I'm getting together the new world order. The reason I'm doing this is to rid the world of stupidity, laziness of thought and Amanda Brunker*.
So without any further ado, the honours list.
Owen Cowzer - Minister For Drink:
A very important brief. I've admired Cowzer over the years for his increasing tolerance of liquor. The man can, I admit it, out-drink me and his position on the cabinet is very much tied in with his ability to keep the libations coming to his imperial conqueror - me.
John Fitzpatrick - Minister For Dog's Abuse:
Let's admit it, nobody hands down justice like Johnny. I will call on him to perform the "frowning of a lifetime" when the chickenheads try to rule the roost. He'll also run down a chav for no added charge.

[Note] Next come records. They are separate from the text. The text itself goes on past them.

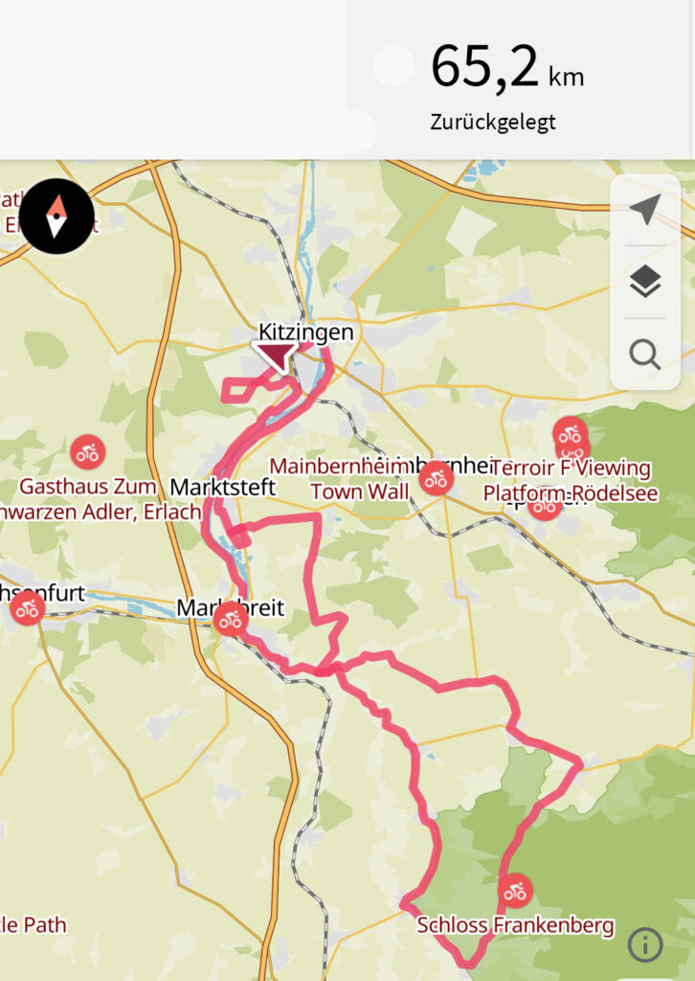The image size is (695, 981).
Task: Open the info button on map
Action: coord(644,944)
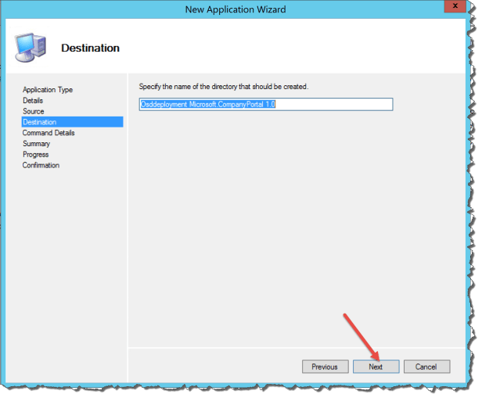Jump to Command Details step
This screenshot has height=398, width=482.
(49, 133)
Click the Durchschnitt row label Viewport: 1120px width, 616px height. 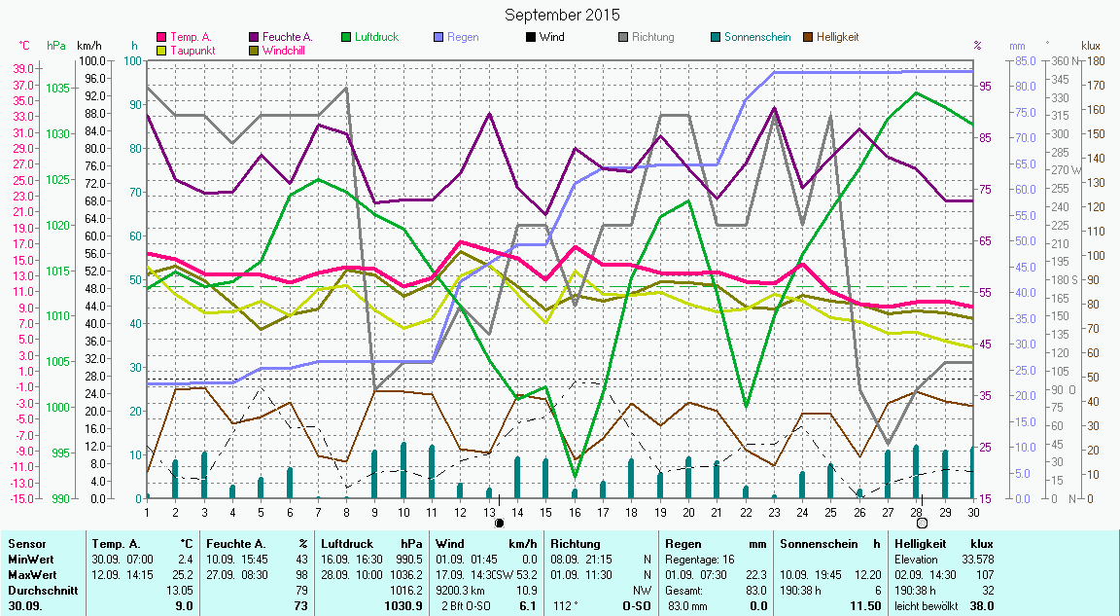point(39,591)
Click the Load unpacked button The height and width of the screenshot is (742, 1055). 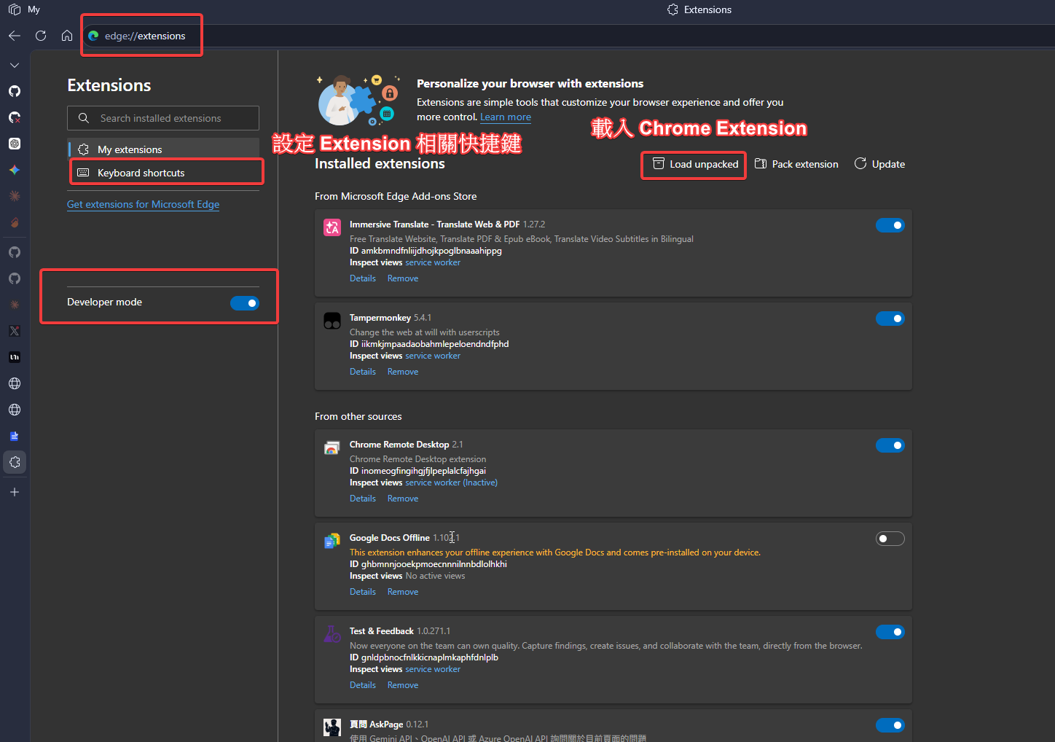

Kevin Murphy - Minister For Groping:
No better man for this particular office. CRINGE as Kev makes yet another drunken fumble for the nearest piece of action. WINCE as his advances are met by a stern slap to the face. SYMPATHISE as he asks "where did it all go wrong, Radge? WHERE?"
Julianne McKeigue - Minister For Laughter:
Julianne has performed admirably in the laughter stakes for some time now. Belly laughs, sarcastic laughs, nervous laughs - the girl can run the whole gamut of mirth.
David Maher - Minister For Games:
Whether it's games of the heart, games of chance or games of Bumperball, David is king at trickery. Like trying to pick up mercury with a fork, David is a tough man to second guess. A political bulldog who, ironically, doesn't play games when it comes to the truth.
Finbar Brady - Minister For Smithwicks With A Guinness Head:
Tipple of the stars, there's no better man to dispense the aul black and tan than Finbar, an experienced ale drinkist.
Brian Kenny - Minister For Foreign Affairs:
Brian will be heading up our German office, scouring the fields of Frankfurt town to bring the ideals of the Radge Party to the Rhineland.
5X - Consiglieri:
Derek '5X' Fennell will be my right-hand man as I endeavour to rid this land of depression, disappointment and dismay. A seasoned thinker who's been pitching for a chomp at the big banana for some time now. A man whose time is imminent, he'll be head honcho one day.
More appointments will come as I see fit.